→ Exercise aim:
Each line in the records below, from the one that contains "Click into the search input field" to the one that contains "Expand the Raw folder chevron", should be reproduced exactly, the first and last included.

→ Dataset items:
== Segment start ==
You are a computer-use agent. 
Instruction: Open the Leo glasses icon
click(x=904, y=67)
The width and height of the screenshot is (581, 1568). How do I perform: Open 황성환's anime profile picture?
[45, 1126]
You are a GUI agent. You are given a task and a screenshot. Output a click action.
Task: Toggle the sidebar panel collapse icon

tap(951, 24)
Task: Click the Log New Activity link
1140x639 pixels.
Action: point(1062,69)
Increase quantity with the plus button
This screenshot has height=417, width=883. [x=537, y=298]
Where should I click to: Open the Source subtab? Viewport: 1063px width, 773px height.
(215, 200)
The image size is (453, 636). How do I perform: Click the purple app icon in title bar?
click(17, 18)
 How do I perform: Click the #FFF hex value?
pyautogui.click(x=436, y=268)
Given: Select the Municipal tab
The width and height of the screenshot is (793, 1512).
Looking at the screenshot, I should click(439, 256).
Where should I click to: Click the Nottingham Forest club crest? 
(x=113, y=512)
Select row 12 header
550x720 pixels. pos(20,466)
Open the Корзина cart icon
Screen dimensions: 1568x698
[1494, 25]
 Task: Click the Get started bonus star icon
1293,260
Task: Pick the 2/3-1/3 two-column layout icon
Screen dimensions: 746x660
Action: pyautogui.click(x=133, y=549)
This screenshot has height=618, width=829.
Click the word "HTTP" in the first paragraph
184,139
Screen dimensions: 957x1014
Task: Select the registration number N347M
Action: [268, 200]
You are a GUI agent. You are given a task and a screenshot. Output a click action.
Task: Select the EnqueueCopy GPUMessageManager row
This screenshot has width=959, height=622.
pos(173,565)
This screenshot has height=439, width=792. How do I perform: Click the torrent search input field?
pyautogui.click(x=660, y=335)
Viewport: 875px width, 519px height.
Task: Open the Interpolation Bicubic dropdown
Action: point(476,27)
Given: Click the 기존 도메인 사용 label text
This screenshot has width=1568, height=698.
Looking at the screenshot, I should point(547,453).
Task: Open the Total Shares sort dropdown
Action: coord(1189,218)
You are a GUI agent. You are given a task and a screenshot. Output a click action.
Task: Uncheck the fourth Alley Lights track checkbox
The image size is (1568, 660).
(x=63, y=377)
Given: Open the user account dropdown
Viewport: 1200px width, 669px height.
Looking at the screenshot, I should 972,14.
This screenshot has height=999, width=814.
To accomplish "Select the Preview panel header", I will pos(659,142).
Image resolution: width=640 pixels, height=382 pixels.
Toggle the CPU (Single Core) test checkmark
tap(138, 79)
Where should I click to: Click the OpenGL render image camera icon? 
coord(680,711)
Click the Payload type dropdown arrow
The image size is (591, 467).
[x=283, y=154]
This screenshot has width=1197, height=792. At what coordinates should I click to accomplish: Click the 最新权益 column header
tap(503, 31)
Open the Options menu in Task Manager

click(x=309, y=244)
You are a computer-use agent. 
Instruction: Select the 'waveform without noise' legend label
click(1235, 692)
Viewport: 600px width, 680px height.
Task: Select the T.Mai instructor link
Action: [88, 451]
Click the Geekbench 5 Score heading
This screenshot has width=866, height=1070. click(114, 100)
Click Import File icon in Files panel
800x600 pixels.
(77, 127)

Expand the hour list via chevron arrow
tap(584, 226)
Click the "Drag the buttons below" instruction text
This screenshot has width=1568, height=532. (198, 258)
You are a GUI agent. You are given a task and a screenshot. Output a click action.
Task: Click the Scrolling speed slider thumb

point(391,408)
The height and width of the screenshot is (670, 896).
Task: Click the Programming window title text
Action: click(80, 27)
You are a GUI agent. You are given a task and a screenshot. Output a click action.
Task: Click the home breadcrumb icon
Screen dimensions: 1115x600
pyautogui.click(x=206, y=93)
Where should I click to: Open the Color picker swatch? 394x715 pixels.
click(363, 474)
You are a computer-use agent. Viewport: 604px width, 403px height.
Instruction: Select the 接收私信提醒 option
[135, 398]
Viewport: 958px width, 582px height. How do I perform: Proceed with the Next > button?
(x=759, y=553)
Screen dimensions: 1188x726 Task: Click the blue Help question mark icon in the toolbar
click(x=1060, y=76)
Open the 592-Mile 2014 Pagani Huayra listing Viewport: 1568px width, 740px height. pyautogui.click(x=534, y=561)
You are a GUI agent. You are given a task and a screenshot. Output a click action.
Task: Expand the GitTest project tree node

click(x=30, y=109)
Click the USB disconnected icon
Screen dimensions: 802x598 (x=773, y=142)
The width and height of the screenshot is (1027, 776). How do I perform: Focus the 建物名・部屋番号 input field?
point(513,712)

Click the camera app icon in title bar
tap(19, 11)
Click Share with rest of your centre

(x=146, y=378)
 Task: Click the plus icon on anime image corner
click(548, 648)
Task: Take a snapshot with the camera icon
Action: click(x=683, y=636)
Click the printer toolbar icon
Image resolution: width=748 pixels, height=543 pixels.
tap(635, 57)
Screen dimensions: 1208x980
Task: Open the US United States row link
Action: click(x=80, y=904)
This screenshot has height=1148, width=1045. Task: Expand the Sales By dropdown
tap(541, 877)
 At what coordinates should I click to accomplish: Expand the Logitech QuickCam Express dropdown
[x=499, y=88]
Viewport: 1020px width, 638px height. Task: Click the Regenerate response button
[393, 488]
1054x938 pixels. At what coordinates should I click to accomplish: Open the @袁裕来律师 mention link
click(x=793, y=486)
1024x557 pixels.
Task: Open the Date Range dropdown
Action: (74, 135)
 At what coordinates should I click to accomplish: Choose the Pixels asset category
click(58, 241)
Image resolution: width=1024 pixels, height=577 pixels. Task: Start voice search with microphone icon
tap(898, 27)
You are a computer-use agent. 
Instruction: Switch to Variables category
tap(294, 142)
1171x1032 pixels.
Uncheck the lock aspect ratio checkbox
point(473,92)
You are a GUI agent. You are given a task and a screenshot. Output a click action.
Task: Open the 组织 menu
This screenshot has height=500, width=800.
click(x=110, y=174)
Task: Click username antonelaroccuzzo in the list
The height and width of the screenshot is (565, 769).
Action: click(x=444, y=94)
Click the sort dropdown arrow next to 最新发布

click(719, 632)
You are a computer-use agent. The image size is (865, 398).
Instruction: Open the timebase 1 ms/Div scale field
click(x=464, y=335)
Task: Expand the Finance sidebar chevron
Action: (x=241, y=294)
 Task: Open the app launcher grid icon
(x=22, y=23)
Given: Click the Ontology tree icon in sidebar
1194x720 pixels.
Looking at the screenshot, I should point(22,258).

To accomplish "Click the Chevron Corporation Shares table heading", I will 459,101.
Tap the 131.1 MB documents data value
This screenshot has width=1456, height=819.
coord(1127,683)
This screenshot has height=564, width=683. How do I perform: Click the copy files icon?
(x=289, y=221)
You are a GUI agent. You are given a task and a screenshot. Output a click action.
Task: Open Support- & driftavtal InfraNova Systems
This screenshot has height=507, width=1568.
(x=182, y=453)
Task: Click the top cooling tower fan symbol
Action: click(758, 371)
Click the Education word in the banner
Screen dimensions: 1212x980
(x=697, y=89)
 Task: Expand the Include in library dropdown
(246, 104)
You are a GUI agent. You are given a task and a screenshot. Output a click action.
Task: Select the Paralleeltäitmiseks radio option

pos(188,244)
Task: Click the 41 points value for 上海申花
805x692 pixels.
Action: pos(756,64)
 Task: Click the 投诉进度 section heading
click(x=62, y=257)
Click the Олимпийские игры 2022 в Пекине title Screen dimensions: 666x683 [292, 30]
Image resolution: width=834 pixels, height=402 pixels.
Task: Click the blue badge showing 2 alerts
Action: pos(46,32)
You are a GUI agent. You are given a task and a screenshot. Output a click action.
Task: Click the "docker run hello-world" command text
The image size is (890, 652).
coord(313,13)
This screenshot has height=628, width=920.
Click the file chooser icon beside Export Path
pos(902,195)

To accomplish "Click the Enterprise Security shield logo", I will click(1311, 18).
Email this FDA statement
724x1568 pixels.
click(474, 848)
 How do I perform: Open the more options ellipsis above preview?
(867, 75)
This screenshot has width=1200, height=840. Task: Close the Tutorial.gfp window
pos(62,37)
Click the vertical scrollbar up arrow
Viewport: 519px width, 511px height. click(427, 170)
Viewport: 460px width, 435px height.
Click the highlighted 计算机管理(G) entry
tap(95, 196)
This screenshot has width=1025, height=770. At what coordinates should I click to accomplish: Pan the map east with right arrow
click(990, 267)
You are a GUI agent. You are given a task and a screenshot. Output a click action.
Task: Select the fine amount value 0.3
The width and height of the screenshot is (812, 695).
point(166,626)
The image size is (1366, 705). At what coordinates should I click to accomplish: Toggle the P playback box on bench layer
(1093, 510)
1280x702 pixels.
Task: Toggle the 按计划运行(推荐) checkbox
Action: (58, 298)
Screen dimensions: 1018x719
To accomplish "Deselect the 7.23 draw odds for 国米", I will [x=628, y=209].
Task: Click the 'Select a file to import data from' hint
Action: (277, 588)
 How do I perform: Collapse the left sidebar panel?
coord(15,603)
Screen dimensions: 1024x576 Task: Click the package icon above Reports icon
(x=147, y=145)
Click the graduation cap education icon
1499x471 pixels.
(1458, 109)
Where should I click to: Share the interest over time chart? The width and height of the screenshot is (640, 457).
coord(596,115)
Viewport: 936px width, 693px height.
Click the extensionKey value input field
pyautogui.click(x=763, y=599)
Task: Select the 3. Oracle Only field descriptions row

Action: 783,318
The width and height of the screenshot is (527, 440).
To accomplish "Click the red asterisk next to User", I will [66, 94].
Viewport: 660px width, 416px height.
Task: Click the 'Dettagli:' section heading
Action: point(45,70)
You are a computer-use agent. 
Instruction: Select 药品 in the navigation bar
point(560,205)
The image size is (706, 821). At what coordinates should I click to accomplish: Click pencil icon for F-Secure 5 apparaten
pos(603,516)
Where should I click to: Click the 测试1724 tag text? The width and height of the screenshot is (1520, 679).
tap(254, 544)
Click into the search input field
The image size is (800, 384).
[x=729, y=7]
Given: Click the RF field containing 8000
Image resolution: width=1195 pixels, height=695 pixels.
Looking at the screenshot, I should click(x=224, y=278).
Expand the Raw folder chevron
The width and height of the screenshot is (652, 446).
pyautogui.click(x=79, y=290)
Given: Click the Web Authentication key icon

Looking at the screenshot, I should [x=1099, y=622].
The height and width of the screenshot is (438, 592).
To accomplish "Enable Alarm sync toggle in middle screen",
== Segment end ==
→ Solution for this task:
Click into the search input field
The image size is (800, 384).
[x=729, y=7]
Given: Click the RF field containing 8000
Image resolution: width=1195 pixels, height=695 pixels.
Looking at the screenshot, I should click(x=224, y=278).
Expand the Raw folder chevron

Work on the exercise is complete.